Phil Troy / G. Tacitus Adamantius adamantius1 at verizon.net
Thu Jul 28 18:33:36 PDT 2011


On Jul 28, 2011, at 7:15 PM, Jeannette Neilson wrote:

> Johnnae is correct in what the books say, indeed she is. :)  What the books don't say, is that the breast meat can dry out if care is not taken - roasting it breast-side down was taught me by my late-husband's grandmother & she was very explicit about the whys of it. I learned the same from other veteran cooks & - oh, about 35 years of cooking geese & various other game meats. I have had dry [goose] breast meat. With gravy, it was edible. ;) 
> But then, I've only cooked &/or had store-bought goose a few times as opposed to I-don't-know-how-many hunted geese. They are very different to cook & don't taste the same, partly because there is far more fat in store-bought than hunted. 
> *shrug* Just sayin' what I learned, how & the why's of it all...
>   ~  Sionaid

Store-bought geese do tend to be considerably fatter than wild ones. I actually have seen several references in books to roasting them breast-side down for at least part of the time (James Beard comes to mind).

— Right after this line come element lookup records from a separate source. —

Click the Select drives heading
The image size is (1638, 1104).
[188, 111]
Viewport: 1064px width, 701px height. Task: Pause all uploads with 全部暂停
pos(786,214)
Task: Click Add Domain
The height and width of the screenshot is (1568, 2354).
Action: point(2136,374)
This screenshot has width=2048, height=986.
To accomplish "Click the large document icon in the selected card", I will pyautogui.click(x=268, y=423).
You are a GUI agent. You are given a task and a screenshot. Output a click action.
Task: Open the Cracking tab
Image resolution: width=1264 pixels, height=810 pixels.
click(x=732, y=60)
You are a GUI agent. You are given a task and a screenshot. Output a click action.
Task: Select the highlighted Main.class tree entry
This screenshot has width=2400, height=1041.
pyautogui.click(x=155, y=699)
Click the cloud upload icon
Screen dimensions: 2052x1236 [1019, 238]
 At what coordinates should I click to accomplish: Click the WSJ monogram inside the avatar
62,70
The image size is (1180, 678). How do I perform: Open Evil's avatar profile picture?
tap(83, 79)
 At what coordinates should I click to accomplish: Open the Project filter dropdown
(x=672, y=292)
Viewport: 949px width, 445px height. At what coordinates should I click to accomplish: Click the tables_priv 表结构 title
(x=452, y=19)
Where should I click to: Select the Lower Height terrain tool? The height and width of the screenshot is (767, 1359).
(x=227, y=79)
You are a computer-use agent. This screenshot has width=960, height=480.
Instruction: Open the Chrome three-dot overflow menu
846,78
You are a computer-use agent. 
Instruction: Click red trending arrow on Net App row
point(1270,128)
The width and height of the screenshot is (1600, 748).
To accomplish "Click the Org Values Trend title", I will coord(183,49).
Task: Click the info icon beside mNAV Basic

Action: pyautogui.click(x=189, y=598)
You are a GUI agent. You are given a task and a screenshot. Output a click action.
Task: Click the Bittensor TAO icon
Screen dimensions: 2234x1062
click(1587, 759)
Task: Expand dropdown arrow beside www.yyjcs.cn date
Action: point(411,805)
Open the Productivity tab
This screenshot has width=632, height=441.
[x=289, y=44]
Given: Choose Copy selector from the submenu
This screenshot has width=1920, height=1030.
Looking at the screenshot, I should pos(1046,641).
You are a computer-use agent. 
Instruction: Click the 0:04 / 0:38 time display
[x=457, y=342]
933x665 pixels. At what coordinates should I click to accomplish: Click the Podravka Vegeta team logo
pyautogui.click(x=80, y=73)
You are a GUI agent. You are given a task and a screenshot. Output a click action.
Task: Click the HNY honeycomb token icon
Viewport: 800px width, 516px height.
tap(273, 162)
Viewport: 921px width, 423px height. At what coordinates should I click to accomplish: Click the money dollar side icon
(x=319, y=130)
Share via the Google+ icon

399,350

My own experience, such as it is (fairly considerable with store-bought geese, zero with wild, I regret to say) is that dry breast meat _can_ result from an excessively high roasting temperature. There's only a certain speed at which the intramuscular connective tissue can break down; the goal is to have the meat cooked through (whatever that means to you; geese aren't subject to the salmonella caveat that chickens and turkeys are subject to) in the same time frame as the tenderizing of the meat. Actual moisture loss shouldn't be a big problem if it's done right, and even if it's not bursting with juice, the meat is more dense and rich than dry and throat-clenchingly unappealing.

Adamantius






"Most men worry about their own bellies, and other people's souls, when we all ought to worry about our own souls, and other people's bellies."